给定指令 1: 将下方强连通分量相关文本中以“最受欢迎的牛必然是”开头的段落改写为简短的要点列表，保留其主要信息。
给定指令 2: 下方强连通分量相关文本中用 #define 定义了哪些宏名？请全部列出。

-------- 所给文本

强连通分量
\(tarjan将强连通分量缩点转化成拓扑图的原理看\)这里
\(最受欢迎的牛必然是拓补图的终点,且若图中不止一个终点,必然没有某个牛被所有牛欢迎\)
#include <bits/stdc++.h>
using namespace std;
#define IO ios::sync_with_stdio(false);cin.tie(0); cout.tie(0)
inline int lowbit(int x) { return x & (-x); }
#define ll long long
#define pb push_back
#define PII pair<int, int>
#define x first
#define y second
#define inf 0x3f3f3f3f
const int N = 10010, M = 50010;
int n, m;
int h[N], e[M], ne[M], idx;
int dfn[N], low[N], timestamp;
int stk[N], top;
bool in_stk[N];
int id[N], scc_cnt, Size[N];
int dout[N];
void add(int a, int b) {
e[idx] = b, ne[idx] = h[a], h[a] = idx++;
}
void tarjan(int u) {
dfn[u] = low[u] = ++timestamp;
stk[++top] = u, in_stk[u] = true;
for (int i = h[u]; ~i; i = ne[i]) {
int j = e[i];
if (!dfn[j]) {
tarjan(j);
low[u] = min(low[u], low[j]);
}
else if (in_stk[j]) low[u] = min(low[u], dfn[j]);
}
if (dfn[u] == low[u]) {
++scc_cnt;
int y;
do {
y = stk[top--];
in_stk[y] = false;
id[y] = scc_cnt;
Size[scc_cnt]++;
} while (y != u);
}
}
int main() {
IO;
cin >> n >> m;
memset(h, -1, sizeof h);
while (m--) {
int a, b;
cin >> a >> b;
add(a, b);
}
for (int i = 1; i <= n; ++i)

----------------
-------- 所示记录

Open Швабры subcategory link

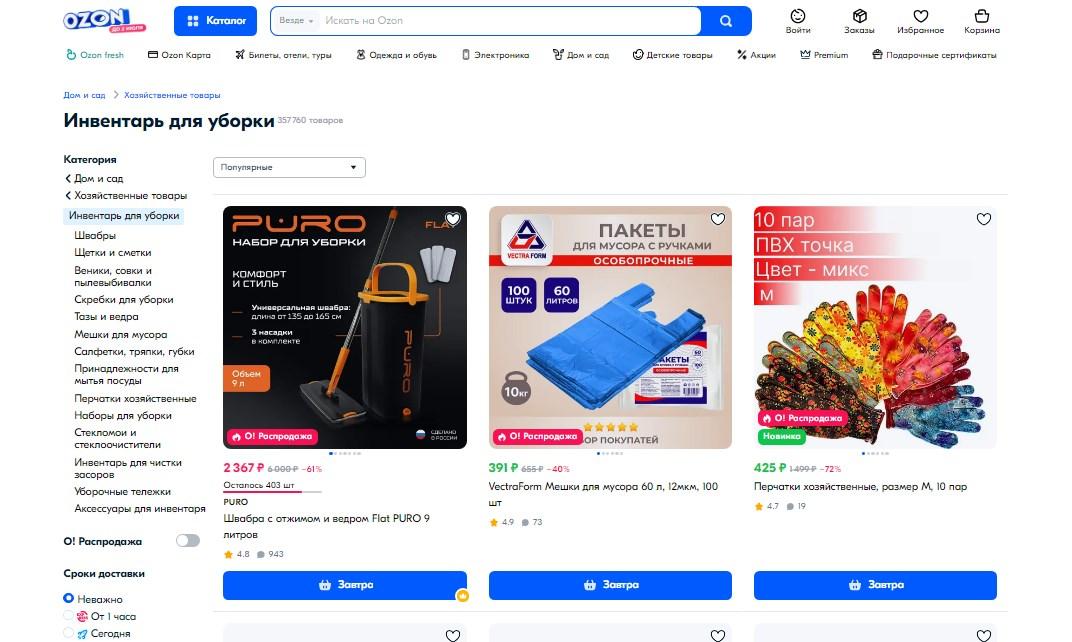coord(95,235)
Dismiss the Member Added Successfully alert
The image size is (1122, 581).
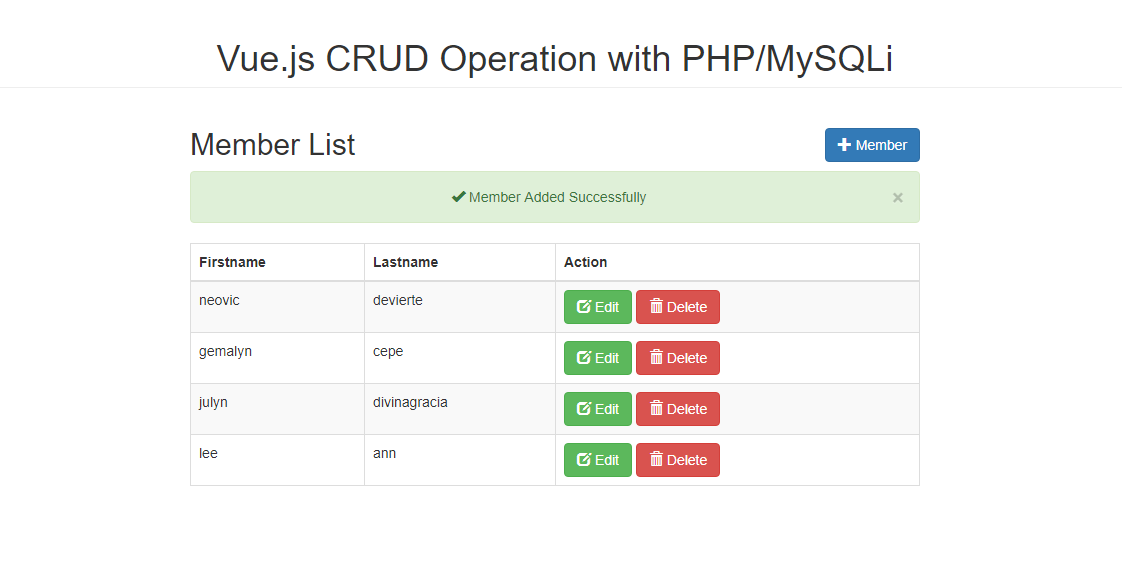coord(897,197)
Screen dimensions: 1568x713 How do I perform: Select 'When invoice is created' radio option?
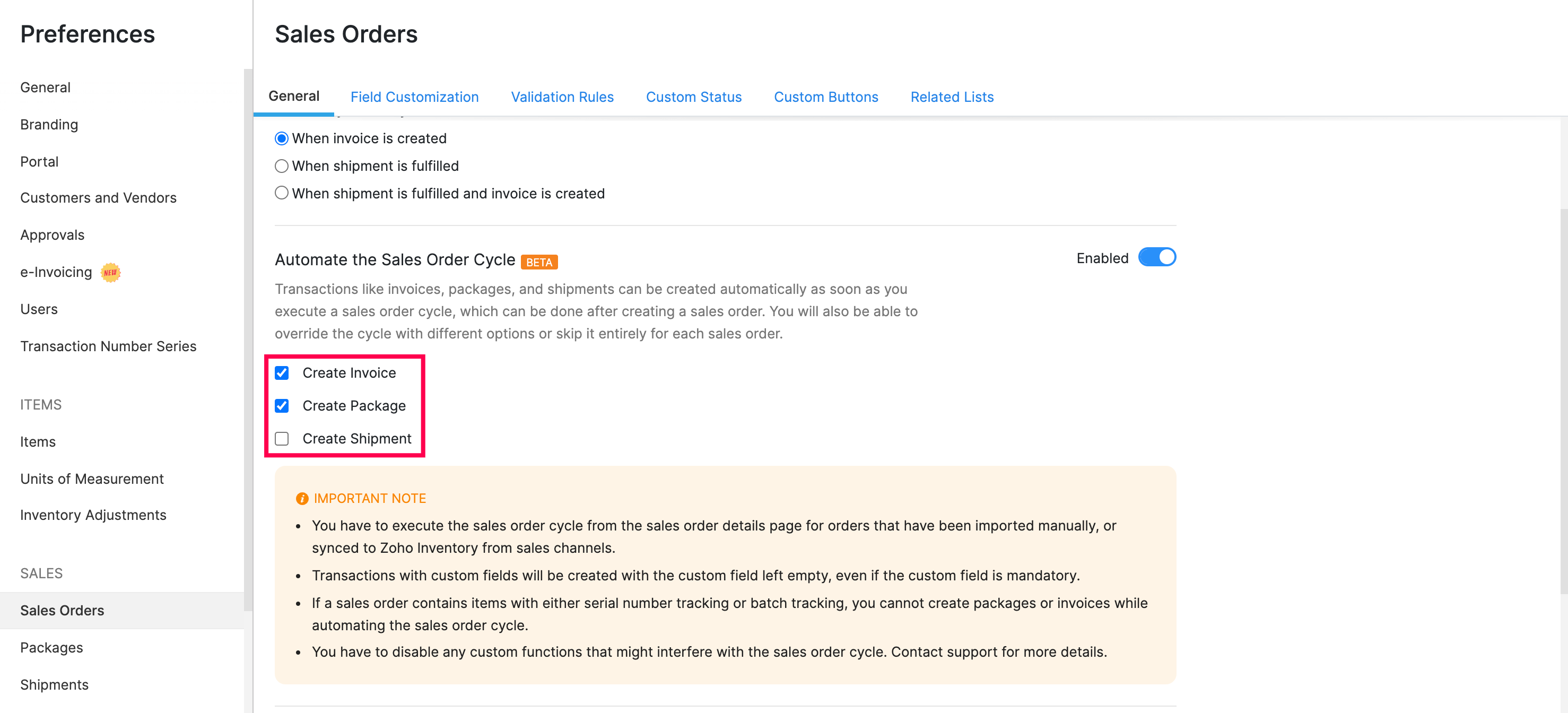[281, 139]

----------------
-------- 所示记录

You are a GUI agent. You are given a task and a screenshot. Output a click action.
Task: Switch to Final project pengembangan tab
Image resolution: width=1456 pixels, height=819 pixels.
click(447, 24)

----------------
-------- 所示记录

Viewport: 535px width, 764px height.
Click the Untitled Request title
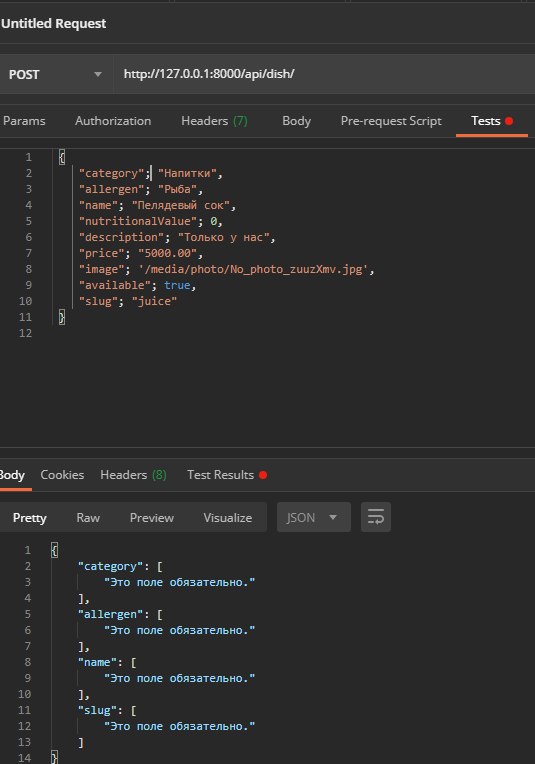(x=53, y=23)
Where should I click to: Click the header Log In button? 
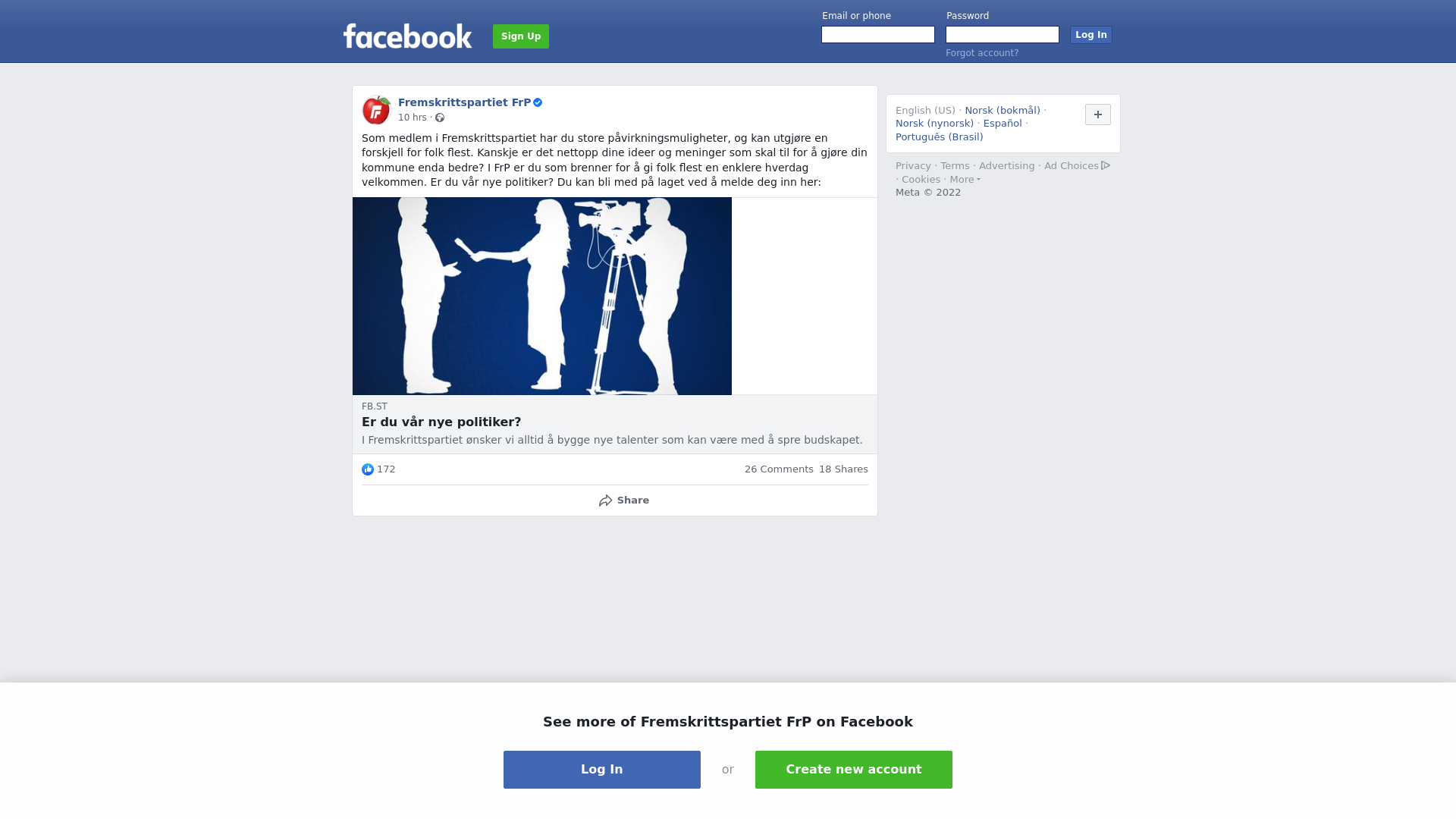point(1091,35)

----------------

任务解答 1:
- 最受欢迎的牛必然是拓补图的终点。
- 若图中终点不止一个，则不存在被所有牛欢迎的牛。

任务解答 2:
- IO
- ll
- pb
- PII
- x
- y
- inf